RIVIER JEAN (1896-1987)
Le compositeur français Jean Rivier a fait figure de continuateur dans le panorama de la création musicale du xxe siècle ; il s'est toujours efforcé de maintenir à leur plus haut niveau les qualités spécifiques de la musique française héritées de Roussel et d'Honegger, tout en admettant les influences de quelques courants marquants, comme ceux qui sont issus de Stravinski, de Prokofiev ou du jazz.
Né à Villemomble le 21 juillet 1896, Jean Rivier ne viendra à la musique qu'après la Première Guerre mondiale. Il s'engage en décembre 1914 et sera gazé à l'ypérite en août 1918. Après trois ans de repos, il entre au conservatoire de Paris où il est l'élève de Jean Gallon (harmonie), de Maurice Emmanuel (histoire de la musique) et de Georges Caussade (contrepoint et fugue, 1er prix en 1926). Il travaille en outre le piano avec Paul Braud et le violoncelle avec Paul Bazelaire. Dès le milieu des années1920, il commence à écrire ses premières œuvres : un premier Quatuor à cordes en 1924 (créé quatre ans plus tard), Chant funèbre pour orchestre que crée Albert Wolff à la tête des Concerts Pasdeloup et Rapsodie pour violoncelle et orchestre créée par Emanuel Feuermann aux Concerts Straram (1928). Rapidement, les plus grands interprètes s'intéressent à lui : Ouverture pour un Don Quichotte créée à New York par l'orchestre de Cleveland (1929), Ouverture pour une opérette imaginaire (Straram, 1931)... Président du Triton, l'une des sociétés de musique de chambre contemporaine les plus importantes de l'entre-deux-guerres, Rivier sera nommé professeur de composition au conservatoire de Paris en 1947, exerçant d'abord en alternance avec Darius Milhaud (un an sur deux, pendant que celui-ci enseignait aux États-Unis), puis seul entre 1962 et 1966. Il recevra le grand prix musical de la Ville de Paris en 1970, rare distinction accordée à un homme qui semblera de plus en plus ignoré des générations montantes, malgré une ouverture d'esprit et une curiosité qui faisaient toute la valeur de son enseignement.

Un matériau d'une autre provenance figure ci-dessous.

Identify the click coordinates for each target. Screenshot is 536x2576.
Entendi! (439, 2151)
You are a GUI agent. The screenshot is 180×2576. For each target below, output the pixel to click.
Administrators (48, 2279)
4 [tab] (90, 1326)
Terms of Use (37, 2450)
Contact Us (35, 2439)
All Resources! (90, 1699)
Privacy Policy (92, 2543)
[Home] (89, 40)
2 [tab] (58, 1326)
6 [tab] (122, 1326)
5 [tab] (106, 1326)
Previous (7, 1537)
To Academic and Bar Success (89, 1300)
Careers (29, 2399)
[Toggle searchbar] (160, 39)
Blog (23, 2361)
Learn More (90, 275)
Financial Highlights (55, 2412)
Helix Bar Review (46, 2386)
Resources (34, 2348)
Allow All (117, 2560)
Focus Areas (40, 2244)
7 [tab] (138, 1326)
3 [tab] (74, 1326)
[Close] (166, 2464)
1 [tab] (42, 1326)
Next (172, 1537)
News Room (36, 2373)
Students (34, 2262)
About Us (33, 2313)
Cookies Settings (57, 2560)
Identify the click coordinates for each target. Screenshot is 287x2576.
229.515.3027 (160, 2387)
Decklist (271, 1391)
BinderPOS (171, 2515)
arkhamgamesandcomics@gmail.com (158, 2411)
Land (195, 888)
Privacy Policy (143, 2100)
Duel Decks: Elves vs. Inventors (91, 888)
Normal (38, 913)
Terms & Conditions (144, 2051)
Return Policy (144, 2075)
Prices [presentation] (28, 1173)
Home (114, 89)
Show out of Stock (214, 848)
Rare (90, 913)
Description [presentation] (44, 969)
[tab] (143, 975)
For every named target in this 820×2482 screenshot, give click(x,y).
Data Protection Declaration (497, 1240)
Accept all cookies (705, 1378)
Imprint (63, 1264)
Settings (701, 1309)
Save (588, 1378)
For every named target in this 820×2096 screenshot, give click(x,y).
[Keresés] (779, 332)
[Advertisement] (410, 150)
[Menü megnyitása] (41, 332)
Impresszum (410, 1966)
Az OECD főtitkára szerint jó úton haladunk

Il meurt à La Penne-sur-Huveaune (Bouche-du-Rhône), le 6 novembre 1987.
L'œuvre de Jean Rivier est celle d'un architecte adepte de la concision : fidèle aux formes, il se situe dans la lignée d'Albert Roussel et de Florent Schmitt, et son sens de l'expression le distingue de tout un courant avide de nouveauté purement intellectuelle. Jean Rivier parlait de sa « volonté de construction » et de son « horreur de la complication et du pathos. J'écris pour chaque œuvre, et inconsciemment, dans le langage qui paraît lui convenir ». Il en résulte donc une musique d'une étonnante diversité qui trouve son épanouissement dans les formes traditionnelles : huit symphonies qui s'échelonnent de 1932 à 1978 (la première créée par Pierre Monteux, la deuxième par Charles Münch et la quatrième par Roger Désormière), deux ouvertures, une émouvante page pour orchestre, Paysage pour une Jeanne d'Arc à Domrémy (1936), deux quatuors (1924 et 1940) et plus d'une dizaine de concertos pour divers instruments — piano (1940 et 1953), violon (1942), flûte (1955, écrit pour Jean-Pierre Rampal, comme la Sonatine pour flûte et piano), clarinette (1958), basson (1963), hautbois (1966), trompette (1970)... —, tous accompagnés, pour ceux qui sont postérieurs à 1953, par un simple orchestre à cordes. Ses pièces pour piano, Pointes sèches, Torrents, Tornades, Stridences, nous transportent dans un univers de soin et de concision qui frise la perfection. On retrouve ces qualités dans ses mélodies, pour lesquelles il choisit soigneusement les poètes mis en musique : Apollinaire (1925-1926), Ronsard et Marot (1944), René Chalupt (1952), Paul Gilson (1955).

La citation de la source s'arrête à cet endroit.